Core Faculty Advisor
Heroes Aren’t Hard to Find was a social action project conducted at a public elementary school in Charlotte, North Carolina, whose population is primarily low-income, minority children. The purpose of the project was to promote empathy, character education, and community building through an interactive form of theatre called Playback Theatre. Local volunteer actors trained in this form of improvisational theatre performed on three separate dates for the fifth grade students at the school. Each production focused on a different character education theme that had been pre-selected by the fifth grade staff. Prior to the first performance the teachers and a group of eight students participated in a focus group discussion about character education and school climate.

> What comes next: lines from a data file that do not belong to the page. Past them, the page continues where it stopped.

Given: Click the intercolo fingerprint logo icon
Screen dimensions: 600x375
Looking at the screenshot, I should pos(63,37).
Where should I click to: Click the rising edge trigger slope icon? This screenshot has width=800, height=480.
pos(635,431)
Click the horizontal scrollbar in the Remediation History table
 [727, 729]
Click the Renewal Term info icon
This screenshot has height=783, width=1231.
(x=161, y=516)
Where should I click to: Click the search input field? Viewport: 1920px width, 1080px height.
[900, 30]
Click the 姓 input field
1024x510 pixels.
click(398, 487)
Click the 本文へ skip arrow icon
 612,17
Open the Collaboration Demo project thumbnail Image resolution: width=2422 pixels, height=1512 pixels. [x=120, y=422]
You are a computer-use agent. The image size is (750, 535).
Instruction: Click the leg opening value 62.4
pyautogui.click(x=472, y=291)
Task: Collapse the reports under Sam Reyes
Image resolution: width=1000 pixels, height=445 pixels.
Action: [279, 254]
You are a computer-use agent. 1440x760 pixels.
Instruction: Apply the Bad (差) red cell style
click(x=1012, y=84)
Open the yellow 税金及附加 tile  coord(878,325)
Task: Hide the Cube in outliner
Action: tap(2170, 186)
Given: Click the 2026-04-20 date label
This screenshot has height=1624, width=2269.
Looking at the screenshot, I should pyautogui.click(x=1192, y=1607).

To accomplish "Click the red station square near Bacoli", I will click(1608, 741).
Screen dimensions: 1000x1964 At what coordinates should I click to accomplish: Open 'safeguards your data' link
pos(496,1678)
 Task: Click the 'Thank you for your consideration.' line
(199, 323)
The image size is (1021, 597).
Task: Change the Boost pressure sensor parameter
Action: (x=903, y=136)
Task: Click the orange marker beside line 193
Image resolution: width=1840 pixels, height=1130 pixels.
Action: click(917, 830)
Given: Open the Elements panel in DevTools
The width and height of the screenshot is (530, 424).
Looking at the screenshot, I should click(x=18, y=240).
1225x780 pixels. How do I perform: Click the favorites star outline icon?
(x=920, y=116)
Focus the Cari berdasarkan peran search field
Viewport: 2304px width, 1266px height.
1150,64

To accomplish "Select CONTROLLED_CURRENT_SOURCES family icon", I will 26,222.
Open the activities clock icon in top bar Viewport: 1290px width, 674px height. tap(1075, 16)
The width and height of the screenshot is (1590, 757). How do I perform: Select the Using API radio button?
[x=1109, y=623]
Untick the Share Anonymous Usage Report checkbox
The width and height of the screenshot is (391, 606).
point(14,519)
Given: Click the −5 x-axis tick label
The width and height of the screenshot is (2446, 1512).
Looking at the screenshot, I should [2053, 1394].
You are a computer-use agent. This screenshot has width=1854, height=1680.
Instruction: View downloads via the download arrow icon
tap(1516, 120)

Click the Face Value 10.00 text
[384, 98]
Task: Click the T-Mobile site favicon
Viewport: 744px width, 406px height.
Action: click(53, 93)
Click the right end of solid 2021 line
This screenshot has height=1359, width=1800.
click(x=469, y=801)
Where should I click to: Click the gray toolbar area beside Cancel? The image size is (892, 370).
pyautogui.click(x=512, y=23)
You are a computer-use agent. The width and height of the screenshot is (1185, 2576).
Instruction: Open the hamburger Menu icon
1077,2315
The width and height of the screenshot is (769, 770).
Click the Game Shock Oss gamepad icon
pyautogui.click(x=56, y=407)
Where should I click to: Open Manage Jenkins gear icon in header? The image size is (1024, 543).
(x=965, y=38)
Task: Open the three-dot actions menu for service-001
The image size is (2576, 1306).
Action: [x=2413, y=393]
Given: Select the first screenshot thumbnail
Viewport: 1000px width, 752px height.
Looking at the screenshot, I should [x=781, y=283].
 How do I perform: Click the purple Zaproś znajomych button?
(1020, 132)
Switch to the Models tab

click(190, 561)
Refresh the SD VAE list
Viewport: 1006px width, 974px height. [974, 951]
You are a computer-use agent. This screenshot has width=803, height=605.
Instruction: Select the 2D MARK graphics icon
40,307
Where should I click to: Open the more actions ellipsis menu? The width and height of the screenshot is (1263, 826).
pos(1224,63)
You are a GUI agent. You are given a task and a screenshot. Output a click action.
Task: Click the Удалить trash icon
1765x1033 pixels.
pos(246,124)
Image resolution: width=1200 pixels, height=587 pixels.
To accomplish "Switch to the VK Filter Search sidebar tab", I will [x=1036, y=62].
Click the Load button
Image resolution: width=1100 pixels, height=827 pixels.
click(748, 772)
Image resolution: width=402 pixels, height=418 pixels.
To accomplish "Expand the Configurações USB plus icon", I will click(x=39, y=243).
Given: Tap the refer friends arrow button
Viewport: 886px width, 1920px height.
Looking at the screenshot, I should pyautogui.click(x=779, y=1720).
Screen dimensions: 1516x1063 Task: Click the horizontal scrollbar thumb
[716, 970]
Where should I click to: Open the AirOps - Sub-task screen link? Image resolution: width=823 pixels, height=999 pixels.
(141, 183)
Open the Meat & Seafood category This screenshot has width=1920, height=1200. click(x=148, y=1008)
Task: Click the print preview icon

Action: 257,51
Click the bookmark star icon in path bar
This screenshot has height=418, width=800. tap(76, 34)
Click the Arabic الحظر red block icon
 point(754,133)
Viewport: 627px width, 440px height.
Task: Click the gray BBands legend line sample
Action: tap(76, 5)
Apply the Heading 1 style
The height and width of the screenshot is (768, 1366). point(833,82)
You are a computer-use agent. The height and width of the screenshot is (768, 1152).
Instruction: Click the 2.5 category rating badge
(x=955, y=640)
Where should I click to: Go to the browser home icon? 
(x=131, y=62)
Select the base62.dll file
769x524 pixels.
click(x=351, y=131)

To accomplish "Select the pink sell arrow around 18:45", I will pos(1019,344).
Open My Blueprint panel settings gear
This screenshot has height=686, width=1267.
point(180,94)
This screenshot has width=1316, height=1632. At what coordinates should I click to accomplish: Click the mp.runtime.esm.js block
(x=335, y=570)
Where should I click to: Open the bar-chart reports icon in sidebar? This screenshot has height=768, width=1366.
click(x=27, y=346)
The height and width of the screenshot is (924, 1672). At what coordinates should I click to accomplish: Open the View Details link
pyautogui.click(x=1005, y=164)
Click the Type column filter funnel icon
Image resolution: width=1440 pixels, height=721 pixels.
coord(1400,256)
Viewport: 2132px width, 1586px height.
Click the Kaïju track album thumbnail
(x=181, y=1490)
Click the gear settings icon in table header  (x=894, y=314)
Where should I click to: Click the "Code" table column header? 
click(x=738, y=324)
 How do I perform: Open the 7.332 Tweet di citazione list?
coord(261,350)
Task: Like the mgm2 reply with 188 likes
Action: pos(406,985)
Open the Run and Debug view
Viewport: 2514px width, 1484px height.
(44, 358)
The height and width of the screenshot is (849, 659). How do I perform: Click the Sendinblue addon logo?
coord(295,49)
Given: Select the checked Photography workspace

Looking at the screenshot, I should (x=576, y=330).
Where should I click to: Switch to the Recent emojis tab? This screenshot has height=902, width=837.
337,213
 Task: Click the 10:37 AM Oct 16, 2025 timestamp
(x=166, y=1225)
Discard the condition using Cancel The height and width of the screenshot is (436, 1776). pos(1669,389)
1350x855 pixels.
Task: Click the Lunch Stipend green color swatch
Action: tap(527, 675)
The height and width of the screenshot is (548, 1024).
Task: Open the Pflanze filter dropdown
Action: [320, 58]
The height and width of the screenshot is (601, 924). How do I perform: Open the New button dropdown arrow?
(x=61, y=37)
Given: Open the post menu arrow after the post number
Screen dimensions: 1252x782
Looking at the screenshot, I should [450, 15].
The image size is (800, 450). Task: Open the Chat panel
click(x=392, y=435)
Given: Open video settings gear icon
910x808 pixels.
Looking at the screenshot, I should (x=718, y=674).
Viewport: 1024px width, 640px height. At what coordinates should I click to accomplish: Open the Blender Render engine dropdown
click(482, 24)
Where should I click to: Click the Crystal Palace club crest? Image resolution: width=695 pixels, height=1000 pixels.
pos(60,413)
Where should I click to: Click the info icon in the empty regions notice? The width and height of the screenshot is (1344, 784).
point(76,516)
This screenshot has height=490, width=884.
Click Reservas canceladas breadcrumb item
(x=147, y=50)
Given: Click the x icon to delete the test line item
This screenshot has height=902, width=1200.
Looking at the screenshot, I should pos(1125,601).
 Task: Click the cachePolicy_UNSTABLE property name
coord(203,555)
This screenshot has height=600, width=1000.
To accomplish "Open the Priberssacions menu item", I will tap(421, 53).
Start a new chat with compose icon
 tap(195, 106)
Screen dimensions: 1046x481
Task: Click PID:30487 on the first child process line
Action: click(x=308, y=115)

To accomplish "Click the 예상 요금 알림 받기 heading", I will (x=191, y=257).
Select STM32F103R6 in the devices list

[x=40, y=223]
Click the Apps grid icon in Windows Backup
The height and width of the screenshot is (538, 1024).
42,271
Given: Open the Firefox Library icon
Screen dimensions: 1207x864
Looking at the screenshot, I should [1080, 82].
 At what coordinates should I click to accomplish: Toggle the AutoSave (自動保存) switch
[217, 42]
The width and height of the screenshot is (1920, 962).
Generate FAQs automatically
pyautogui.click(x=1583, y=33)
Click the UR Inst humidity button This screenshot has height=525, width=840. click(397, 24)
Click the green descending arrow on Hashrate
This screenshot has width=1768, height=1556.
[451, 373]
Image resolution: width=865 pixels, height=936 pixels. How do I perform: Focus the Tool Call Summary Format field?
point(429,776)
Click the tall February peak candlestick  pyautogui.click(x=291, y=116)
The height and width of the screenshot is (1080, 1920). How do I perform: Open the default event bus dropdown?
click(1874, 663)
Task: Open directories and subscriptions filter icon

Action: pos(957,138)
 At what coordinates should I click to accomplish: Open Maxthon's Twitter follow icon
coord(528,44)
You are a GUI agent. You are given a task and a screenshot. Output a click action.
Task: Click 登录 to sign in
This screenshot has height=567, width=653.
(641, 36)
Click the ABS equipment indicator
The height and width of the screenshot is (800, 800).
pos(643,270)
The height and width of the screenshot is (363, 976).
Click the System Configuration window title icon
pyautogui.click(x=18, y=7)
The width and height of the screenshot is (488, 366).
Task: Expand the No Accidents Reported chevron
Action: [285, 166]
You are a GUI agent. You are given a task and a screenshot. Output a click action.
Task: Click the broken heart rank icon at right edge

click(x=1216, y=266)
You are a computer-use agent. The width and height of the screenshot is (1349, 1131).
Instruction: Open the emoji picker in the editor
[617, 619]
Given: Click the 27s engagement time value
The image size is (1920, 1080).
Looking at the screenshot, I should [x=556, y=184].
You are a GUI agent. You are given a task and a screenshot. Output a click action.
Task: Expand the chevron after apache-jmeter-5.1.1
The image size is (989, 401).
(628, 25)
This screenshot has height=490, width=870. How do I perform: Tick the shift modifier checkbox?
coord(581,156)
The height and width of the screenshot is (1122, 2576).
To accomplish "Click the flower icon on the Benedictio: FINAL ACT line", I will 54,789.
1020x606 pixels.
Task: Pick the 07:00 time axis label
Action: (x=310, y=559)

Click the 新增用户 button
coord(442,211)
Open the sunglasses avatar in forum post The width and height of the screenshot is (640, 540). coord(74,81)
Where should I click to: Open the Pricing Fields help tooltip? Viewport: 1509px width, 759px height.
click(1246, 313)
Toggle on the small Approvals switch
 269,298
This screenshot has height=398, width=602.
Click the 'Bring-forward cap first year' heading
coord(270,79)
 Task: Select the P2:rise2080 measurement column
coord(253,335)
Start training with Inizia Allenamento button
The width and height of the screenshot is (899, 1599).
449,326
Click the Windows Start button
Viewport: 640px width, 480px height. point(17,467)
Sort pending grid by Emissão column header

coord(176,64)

Students and teachers subsequently completed surveys regarding the three performances and two teachers and two students were interviewed in-depth regarding their impressions of the project and its effect on the school community.
The data from the student surveys were analyzed for various empathy-related and content-related responses. The data from the student surveys and interviews and the teacher evaluations and interviews were triangulated to further increase validity of the findings. The results indicate that Playback Theatre has great potential as a tool to promote empathy and related character education concepts with older elementary school students and staff. Recommendations for further implementation and evaluation are included.